Problem description: From the line containing "How do I perform: Open" through the last line of the entries below, transcribe each line exactly, excluding any picture.

*** Data provided ***

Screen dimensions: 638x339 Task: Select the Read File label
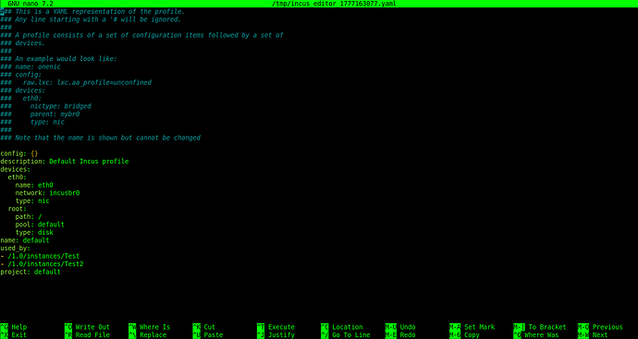coord(92,335)
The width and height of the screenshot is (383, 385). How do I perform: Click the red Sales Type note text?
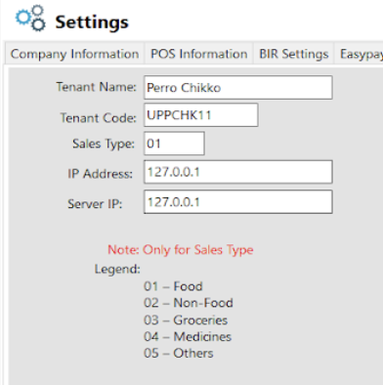point(181,250)
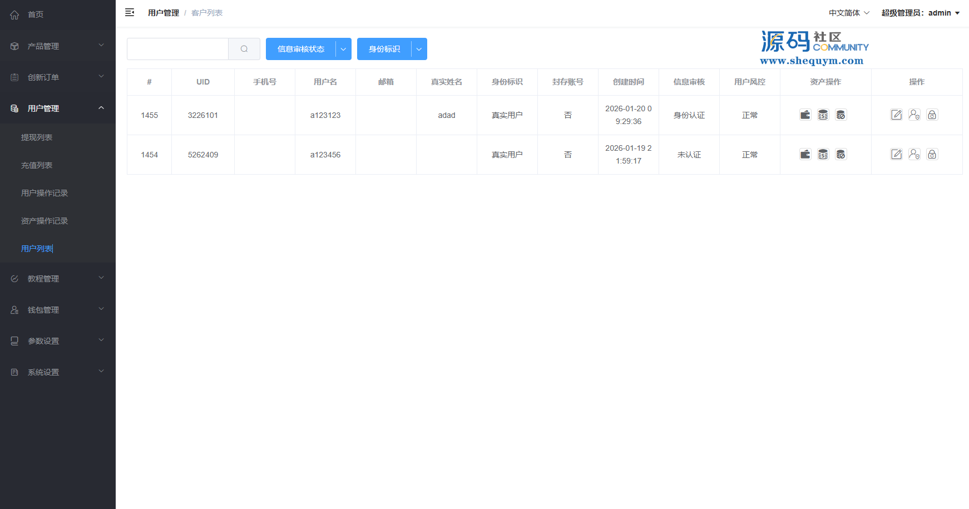This screenshot has width=969, height=509.
Task: Click the reset password lock icon for a123456
Action: pyautogui.click(x=932, y=154)
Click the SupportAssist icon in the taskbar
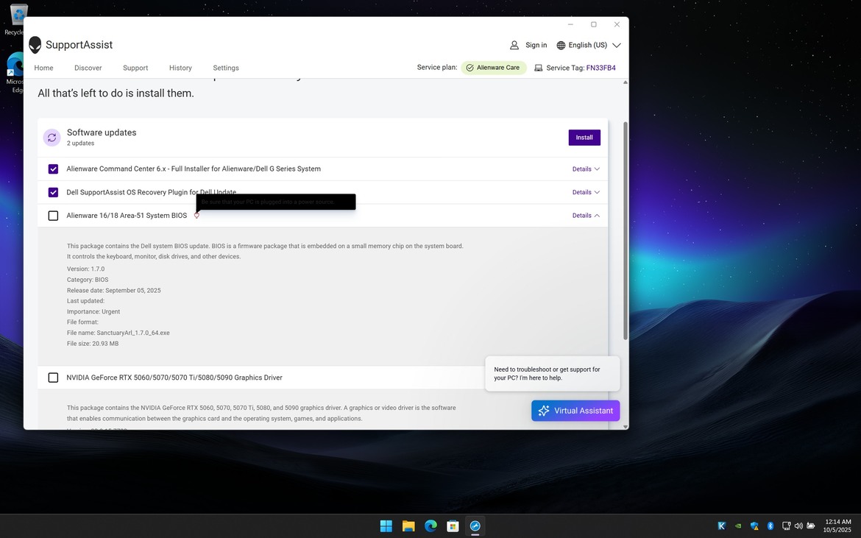Image resolution: width=861 pixels, height=538 pixels. [x=475, y=525]
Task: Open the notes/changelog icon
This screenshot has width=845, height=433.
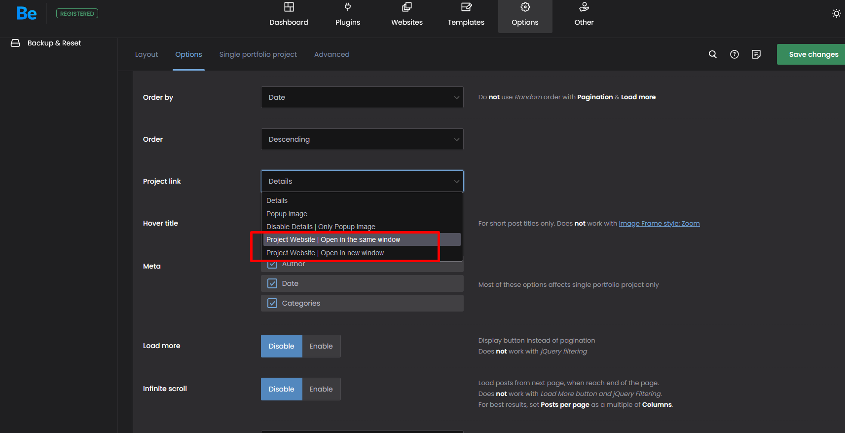Action: click(x=756, y=54)
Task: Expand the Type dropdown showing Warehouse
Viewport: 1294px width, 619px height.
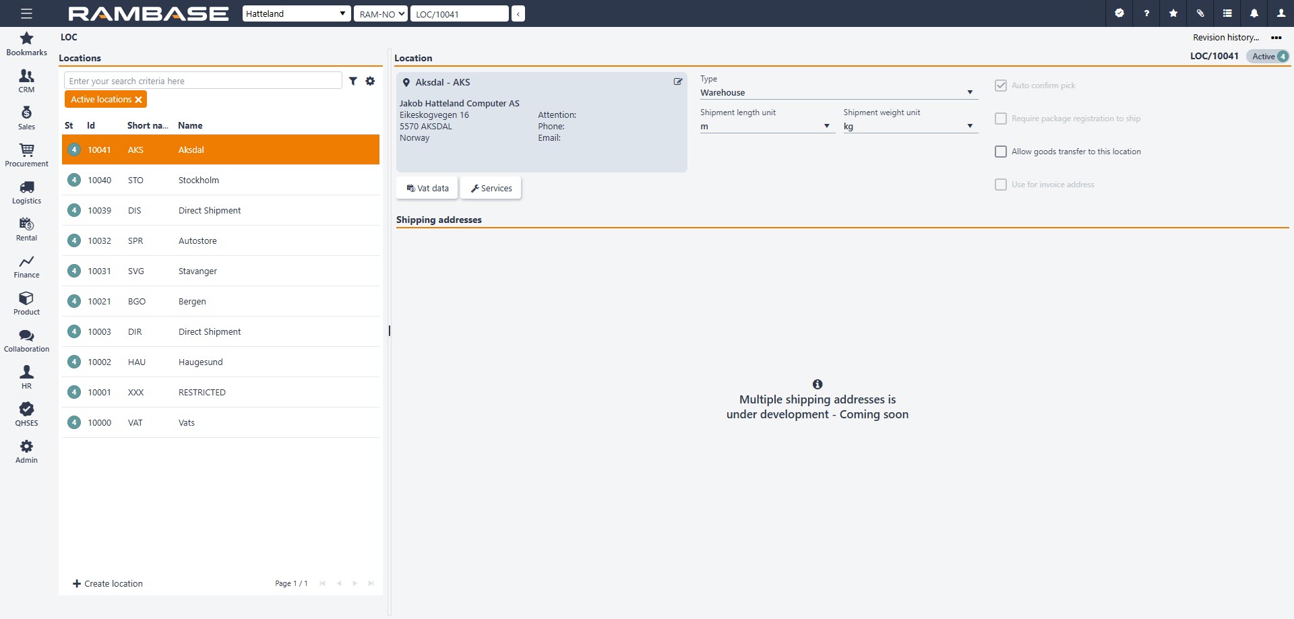Action: [838, 92]
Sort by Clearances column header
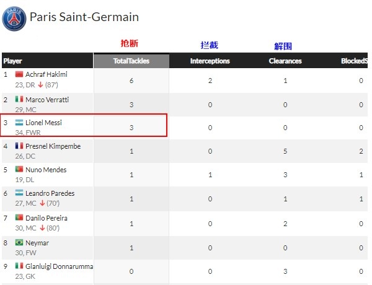This screenshot has width=372, height=285. tap(285, 61)
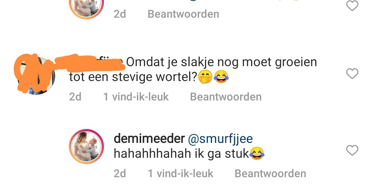Open the demimeeder username link
This screenshot has width=382, height=191.
pos(149,139)
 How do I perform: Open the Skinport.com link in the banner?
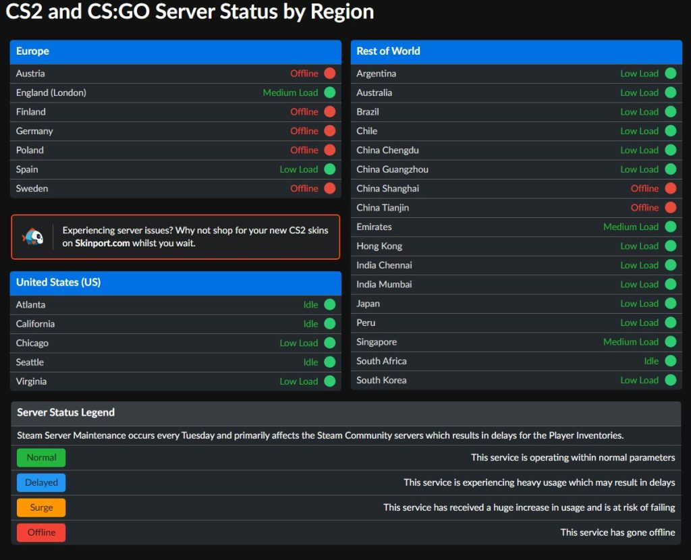[x=102, y=243]
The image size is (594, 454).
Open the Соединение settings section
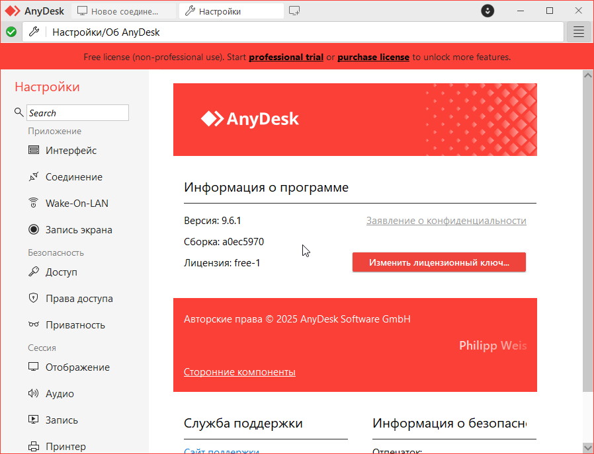[73, 177]
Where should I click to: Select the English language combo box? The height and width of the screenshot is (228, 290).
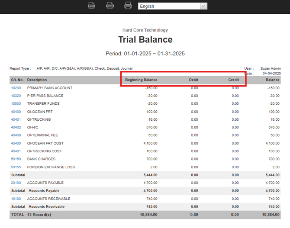pos(173,6)
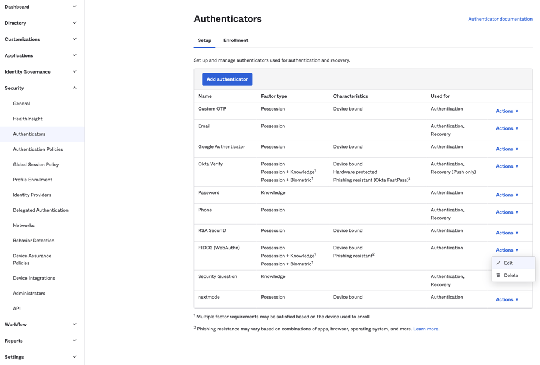Open Actions dropdown for Custom OTP
This screenshot has height=365, width=540.
(507, 111)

*** End of Data provided ***

Expected answer:
 How do I perform: Open the Skinport.com link in the banner?
[x=102, y=243]
The image size is (594, 454).
Open the Соединение settings section
[73, 177]
Where should I click to: Select the English language combo box? The height and width of the screenshot is (228, 290).
pos(173,6)
Open Actions dropdown for Custom OTP
This screenshot has height=365, width=540.
(507, 111)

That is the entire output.